** Task to complete **
Rewrite the stretch of items from the line containing "880x721 pixels. At" through the line containing "I will pos(700,161)." as a numbered list, leaving out any blank lines.
##### Supplied records #####
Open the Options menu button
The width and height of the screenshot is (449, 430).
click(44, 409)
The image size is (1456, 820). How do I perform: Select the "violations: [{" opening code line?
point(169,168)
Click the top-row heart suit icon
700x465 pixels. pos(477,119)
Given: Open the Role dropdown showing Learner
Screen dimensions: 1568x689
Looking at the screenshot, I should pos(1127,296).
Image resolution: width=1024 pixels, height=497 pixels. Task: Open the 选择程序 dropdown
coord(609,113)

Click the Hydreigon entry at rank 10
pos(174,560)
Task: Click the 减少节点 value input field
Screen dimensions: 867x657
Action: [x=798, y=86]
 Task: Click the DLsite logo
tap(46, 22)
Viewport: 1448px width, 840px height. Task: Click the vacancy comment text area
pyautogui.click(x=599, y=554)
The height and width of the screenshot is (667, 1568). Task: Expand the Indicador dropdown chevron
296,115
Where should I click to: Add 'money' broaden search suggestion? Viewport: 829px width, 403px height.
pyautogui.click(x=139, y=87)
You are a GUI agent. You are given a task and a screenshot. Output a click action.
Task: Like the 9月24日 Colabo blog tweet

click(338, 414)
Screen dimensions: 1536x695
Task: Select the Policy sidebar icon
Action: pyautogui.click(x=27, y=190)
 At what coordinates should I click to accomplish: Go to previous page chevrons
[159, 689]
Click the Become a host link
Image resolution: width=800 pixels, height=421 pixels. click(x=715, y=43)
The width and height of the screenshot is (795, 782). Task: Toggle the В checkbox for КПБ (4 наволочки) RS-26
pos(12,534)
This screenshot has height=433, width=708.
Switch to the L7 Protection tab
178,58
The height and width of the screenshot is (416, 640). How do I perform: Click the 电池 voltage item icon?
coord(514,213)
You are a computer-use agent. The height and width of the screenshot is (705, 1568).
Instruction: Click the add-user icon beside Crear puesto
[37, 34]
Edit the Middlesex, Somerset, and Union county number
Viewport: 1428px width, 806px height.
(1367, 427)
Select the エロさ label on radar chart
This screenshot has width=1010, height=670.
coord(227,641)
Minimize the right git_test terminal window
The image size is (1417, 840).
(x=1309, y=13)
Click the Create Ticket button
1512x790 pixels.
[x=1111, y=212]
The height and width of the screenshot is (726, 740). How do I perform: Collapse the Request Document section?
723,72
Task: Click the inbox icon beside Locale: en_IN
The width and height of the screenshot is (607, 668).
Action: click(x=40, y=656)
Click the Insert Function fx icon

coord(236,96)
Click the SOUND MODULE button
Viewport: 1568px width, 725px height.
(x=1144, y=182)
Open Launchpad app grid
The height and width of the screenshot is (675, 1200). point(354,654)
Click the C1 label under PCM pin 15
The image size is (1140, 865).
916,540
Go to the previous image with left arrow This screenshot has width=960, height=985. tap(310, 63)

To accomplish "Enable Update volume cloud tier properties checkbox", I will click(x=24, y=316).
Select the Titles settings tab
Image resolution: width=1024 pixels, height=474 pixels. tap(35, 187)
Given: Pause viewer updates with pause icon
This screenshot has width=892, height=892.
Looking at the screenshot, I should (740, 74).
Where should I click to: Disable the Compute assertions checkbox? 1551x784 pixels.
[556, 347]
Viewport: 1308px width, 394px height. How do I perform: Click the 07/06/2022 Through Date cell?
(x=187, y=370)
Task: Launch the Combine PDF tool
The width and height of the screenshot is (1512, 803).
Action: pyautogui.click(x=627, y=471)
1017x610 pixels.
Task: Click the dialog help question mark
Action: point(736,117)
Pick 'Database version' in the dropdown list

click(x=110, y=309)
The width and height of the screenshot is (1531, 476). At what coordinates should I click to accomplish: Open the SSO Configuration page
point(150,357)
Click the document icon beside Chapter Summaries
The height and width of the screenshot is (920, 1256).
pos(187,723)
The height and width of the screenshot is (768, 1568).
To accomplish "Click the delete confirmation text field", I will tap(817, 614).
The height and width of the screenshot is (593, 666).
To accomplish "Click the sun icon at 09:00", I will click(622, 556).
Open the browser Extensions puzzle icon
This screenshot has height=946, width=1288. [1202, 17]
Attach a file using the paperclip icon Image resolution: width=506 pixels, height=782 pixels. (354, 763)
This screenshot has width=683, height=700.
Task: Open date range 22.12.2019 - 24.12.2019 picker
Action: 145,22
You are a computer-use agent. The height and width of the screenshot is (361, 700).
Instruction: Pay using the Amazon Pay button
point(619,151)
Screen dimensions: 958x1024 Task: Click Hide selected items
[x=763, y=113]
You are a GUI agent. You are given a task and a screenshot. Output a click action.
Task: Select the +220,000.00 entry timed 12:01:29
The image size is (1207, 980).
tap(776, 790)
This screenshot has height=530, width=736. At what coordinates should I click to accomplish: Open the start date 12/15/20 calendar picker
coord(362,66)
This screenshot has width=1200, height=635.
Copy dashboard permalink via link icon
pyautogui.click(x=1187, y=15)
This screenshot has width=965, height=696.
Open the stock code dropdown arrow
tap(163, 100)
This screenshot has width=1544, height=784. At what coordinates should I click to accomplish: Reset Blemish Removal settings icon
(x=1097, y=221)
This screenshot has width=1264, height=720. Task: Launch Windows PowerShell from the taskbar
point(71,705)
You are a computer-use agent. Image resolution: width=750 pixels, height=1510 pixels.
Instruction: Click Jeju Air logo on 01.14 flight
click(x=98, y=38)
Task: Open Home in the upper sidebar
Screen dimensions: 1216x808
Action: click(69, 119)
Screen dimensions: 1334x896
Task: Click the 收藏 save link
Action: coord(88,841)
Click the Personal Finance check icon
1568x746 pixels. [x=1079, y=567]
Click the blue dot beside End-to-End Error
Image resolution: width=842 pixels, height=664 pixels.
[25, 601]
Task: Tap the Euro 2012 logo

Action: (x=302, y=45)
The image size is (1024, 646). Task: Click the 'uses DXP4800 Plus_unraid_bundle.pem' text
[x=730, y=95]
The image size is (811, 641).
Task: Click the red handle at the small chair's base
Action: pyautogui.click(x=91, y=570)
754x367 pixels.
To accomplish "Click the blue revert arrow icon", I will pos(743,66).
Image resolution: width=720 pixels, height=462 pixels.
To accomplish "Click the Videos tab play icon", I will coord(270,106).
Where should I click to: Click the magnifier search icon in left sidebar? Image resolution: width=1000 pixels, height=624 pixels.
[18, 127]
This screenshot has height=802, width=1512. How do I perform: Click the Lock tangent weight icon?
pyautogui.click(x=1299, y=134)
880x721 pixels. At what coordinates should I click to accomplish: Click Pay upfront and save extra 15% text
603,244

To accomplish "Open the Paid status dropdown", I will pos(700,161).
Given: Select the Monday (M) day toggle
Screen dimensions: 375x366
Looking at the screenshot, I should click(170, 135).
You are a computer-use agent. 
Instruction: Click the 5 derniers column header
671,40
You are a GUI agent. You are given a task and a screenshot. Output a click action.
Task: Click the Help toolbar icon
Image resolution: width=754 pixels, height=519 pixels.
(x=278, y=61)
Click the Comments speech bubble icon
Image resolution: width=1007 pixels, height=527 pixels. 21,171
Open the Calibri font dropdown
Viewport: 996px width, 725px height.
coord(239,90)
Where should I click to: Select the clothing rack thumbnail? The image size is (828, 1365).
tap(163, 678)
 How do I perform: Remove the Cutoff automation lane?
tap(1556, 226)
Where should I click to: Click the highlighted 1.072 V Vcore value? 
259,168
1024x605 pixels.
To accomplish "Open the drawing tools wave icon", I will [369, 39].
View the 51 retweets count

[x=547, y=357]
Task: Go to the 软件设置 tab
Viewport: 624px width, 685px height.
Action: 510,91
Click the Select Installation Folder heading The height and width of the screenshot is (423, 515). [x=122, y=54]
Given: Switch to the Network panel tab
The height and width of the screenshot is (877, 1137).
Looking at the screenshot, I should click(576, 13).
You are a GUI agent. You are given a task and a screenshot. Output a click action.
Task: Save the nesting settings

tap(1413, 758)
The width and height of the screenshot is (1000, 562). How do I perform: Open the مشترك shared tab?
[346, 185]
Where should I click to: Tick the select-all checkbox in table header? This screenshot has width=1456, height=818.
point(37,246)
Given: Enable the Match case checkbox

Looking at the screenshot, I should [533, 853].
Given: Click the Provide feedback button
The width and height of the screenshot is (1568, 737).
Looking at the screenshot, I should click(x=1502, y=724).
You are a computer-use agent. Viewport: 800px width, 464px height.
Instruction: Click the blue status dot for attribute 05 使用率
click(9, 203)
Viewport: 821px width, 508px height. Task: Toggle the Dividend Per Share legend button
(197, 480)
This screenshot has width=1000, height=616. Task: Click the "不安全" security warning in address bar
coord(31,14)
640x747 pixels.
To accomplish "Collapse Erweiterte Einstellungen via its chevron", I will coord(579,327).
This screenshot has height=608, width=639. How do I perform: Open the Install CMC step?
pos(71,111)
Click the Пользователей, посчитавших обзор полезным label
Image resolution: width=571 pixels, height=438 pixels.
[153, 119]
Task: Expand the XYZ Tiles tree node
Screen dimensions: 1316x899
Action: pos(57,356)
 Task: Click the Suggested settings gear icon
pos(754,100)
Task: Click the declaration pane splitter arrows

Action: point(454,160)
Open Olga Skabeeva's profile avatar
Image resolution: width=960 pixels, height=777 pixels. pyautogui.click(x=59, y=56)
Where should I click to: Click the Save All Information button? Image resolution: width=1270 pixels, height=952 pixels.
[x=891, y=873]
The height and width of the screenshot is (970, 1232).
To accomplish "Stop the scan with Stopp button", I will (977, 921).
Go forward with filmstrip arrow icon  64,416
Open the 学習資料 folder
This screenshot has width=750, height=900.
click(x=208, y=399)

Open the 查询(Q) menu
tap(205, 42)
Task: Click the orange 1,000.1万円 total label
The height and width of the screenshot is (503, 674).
#####
** Finished answer **
1. 880x721 pixels. At what coordinates should I click to accomplish: Click Pay upfront and save extra 15% text
2. 603,244
3. To accomplish "Open the Paid status dropdown", I will pos(700,161).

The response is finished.